ENEM 2019 - Democratização do acesso ao cinema no Brasil

Enviada em 19/11/2019

Consoante ao princípio da ação e reação, redigida pela mecânica clássica, que por sua vez foi alvo de estudos de Isaac Newton, subentende-se que toda interação entre dois corpos fornecem uma ação e reação, de mesmo módulo e direção, porém com sentidos opostos. De maneira análoga, em um contexto da sociedade contemporânea, observa-se que, o moderado, mas crescente percentual de brasileiros que participam das exibições de cinema gera uma ação sob o meio em que vivem. Dessarte, seja pela insuficiência estatal, ou pela restrita economia dos indivíduos, a pouca atenção que esse meio de entretenimento possui gera uma reação representada como um atraso.

Em primeira análise, é lícito postular que a ineficiência estatal em promover o fácil acesso as salas de cinema gera uma barreira cultural exposta. Esse fato ocorre pois há uma descentralização geográfica na criação desses parques. Nesse sentido, há um privilégio para determinadas regiões receberem a construção desses estabelecimentos, dificultando a entrada de indivíduos de regiões mais afastadas. Prova disso é a posição do Brasil no ranking que relaciona os habitantes por sala de cinema, que segundo a agência nacional do cinema (Ancine), gira em torno do 60º lugar.

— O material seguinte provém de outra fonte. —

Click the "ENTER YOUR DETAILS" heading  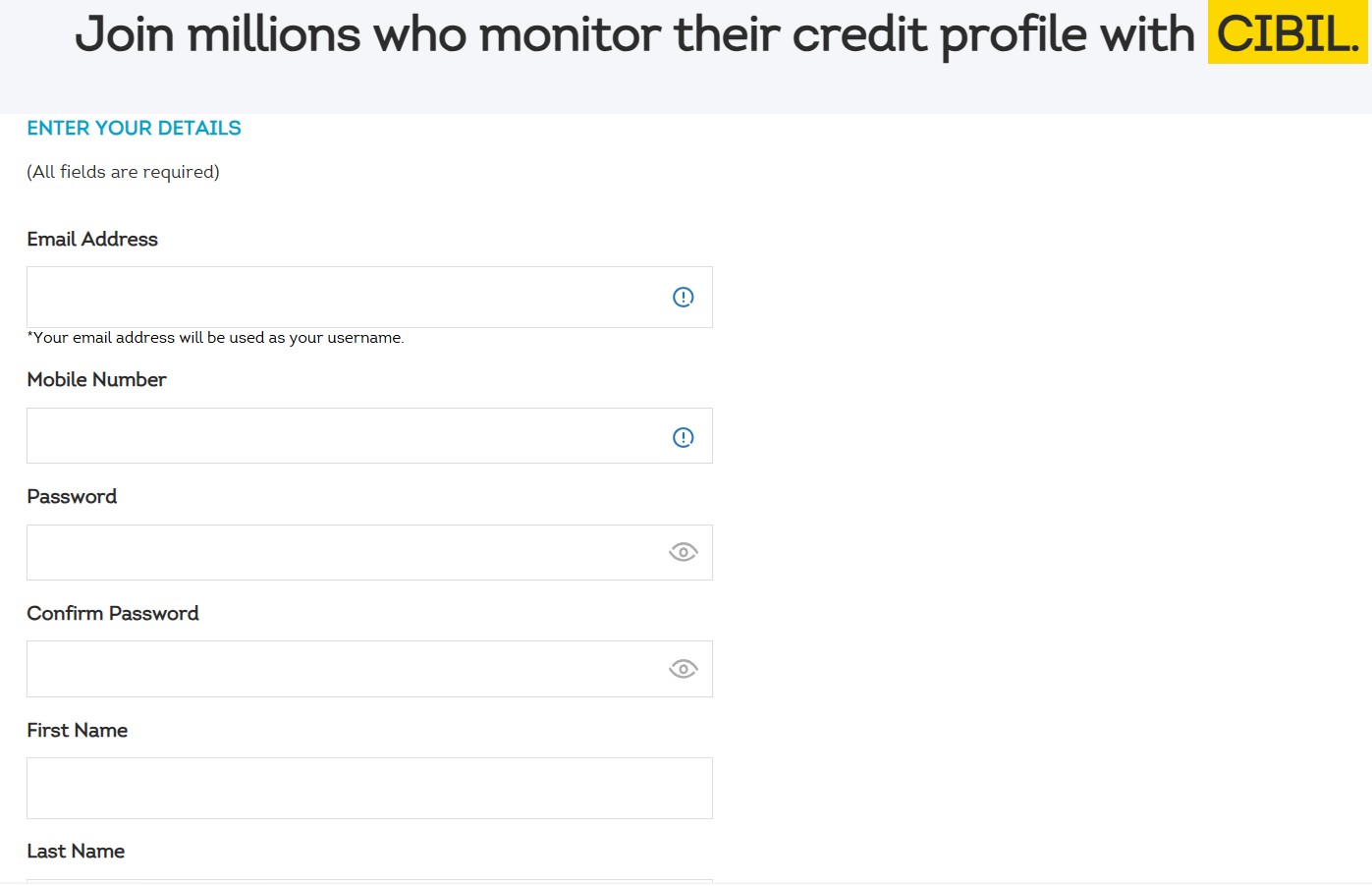pos(134,128)
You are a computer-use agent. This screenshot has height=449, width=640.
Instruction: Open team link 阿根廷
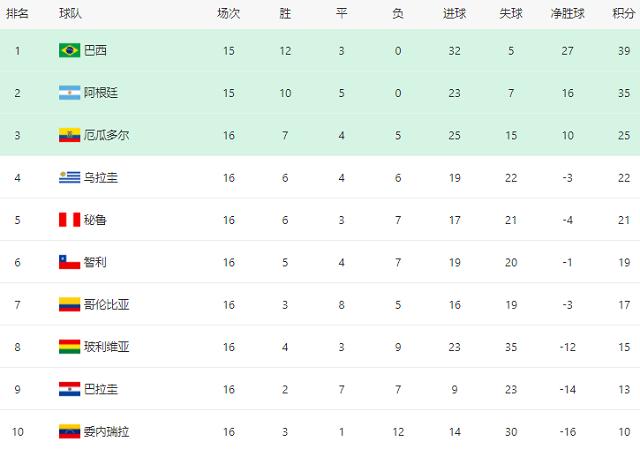click(x=101, y=93)
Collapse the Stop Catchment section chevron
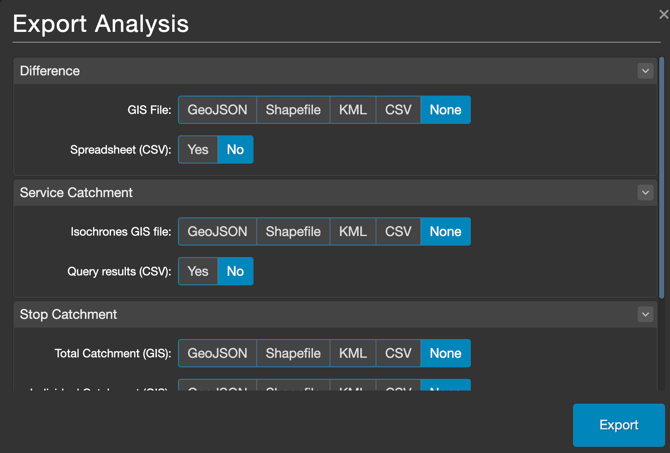The width and height of the screenshot is (670, 453). [x=645, y=315]
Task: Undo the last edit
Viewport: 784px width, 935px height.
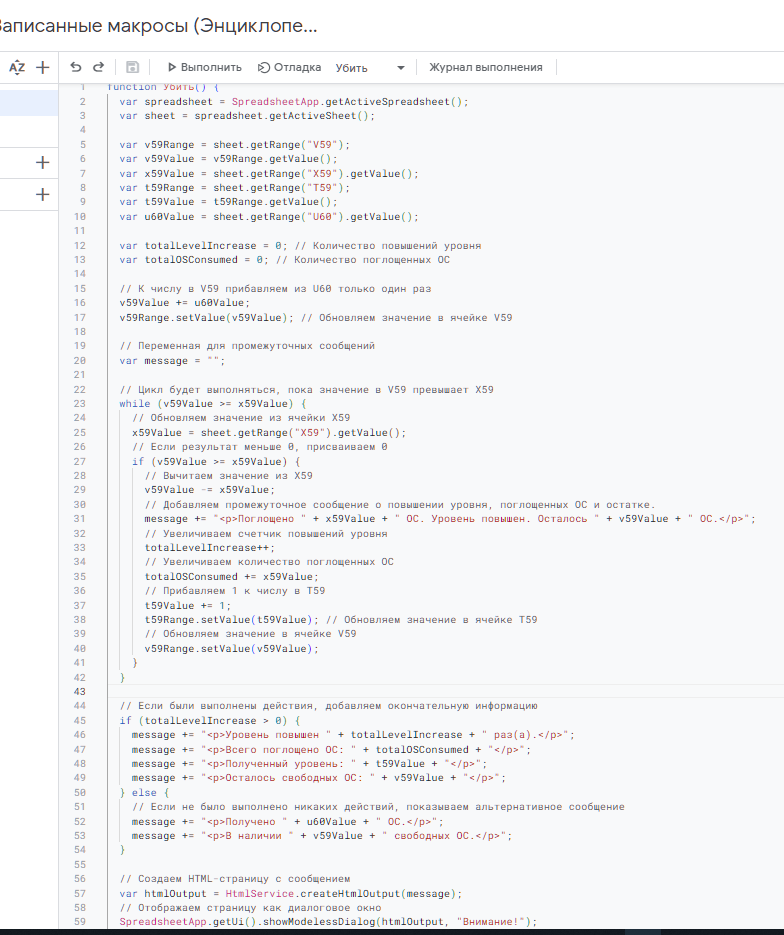Action: [x=76, y=68]
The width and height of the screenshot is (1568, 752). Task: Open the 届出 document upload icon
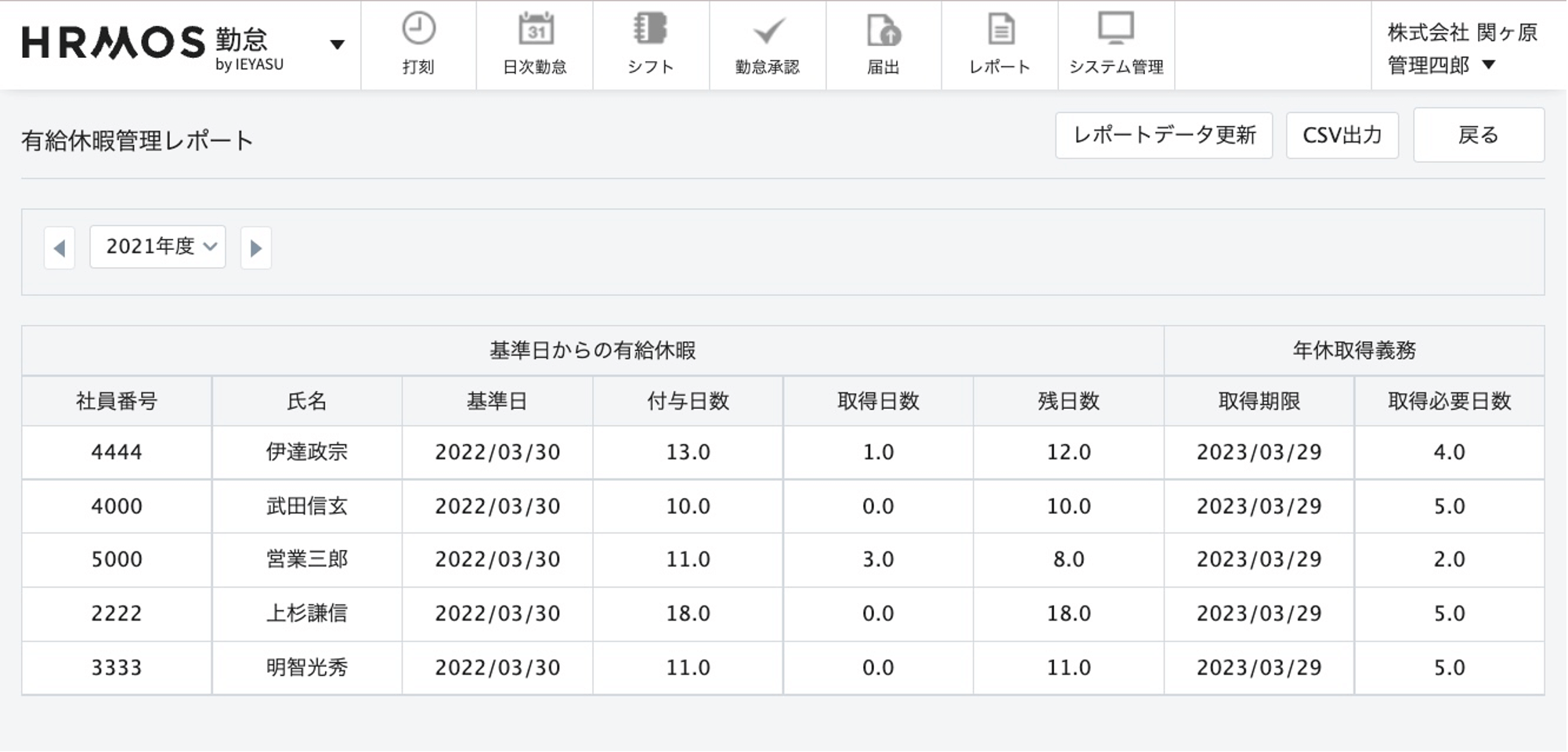pos(883,31)
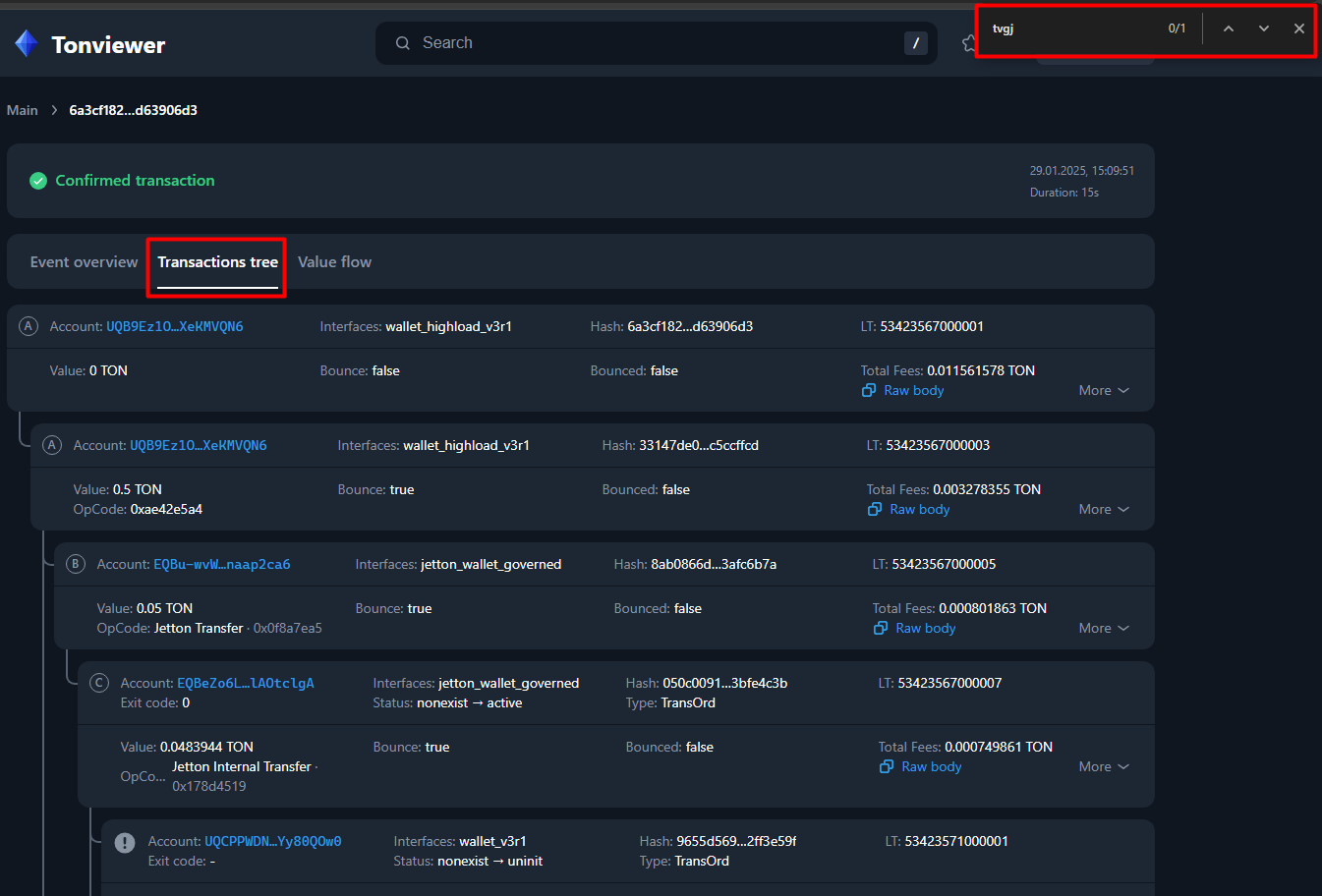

Sob outro prisma, a restrita renda dos indivíduos que almejam frequentar esse tipo de entretenimento refletem negativamente no quadro de crescimento desses parques de exibição. Esse cenário se dá, pois esse tipo de entretenimento ainda possui uma grande limitação que se extende por década. Evidenciando que, os cinemas sendo parte da renda de um país, ao possuir um baixo investimento, o leva a uma baixa movimentação de retorno financeiro, consequentemente, há um baixo número de rotatividade de emprego, pois não há criação de novos estabelecimentos. Depreende-se, portanto, que um investimento mais justo irá gerar uma melhoria que afeta o corpo populacional e governamental como um todo. É interessante que haja uma maior ação em conjunto do ministério público e organizações privadas, de forma que haja uma grande exploração do potencial desses estabelecimentos. Com a formação de novas salas de cinema em áreas mais carentes e zonas menos exploradas anteriormente, podendo ser desde escolas até eventos gratuitos, para haver um retorno mais satisfatório sobre o investimento. Ademais, o governo somará forças com uma população mais inserida ao mesmo meio, com um acesso as salas de cinema mais justo, havendo ações e reações positivas com tais caminhos seguidos.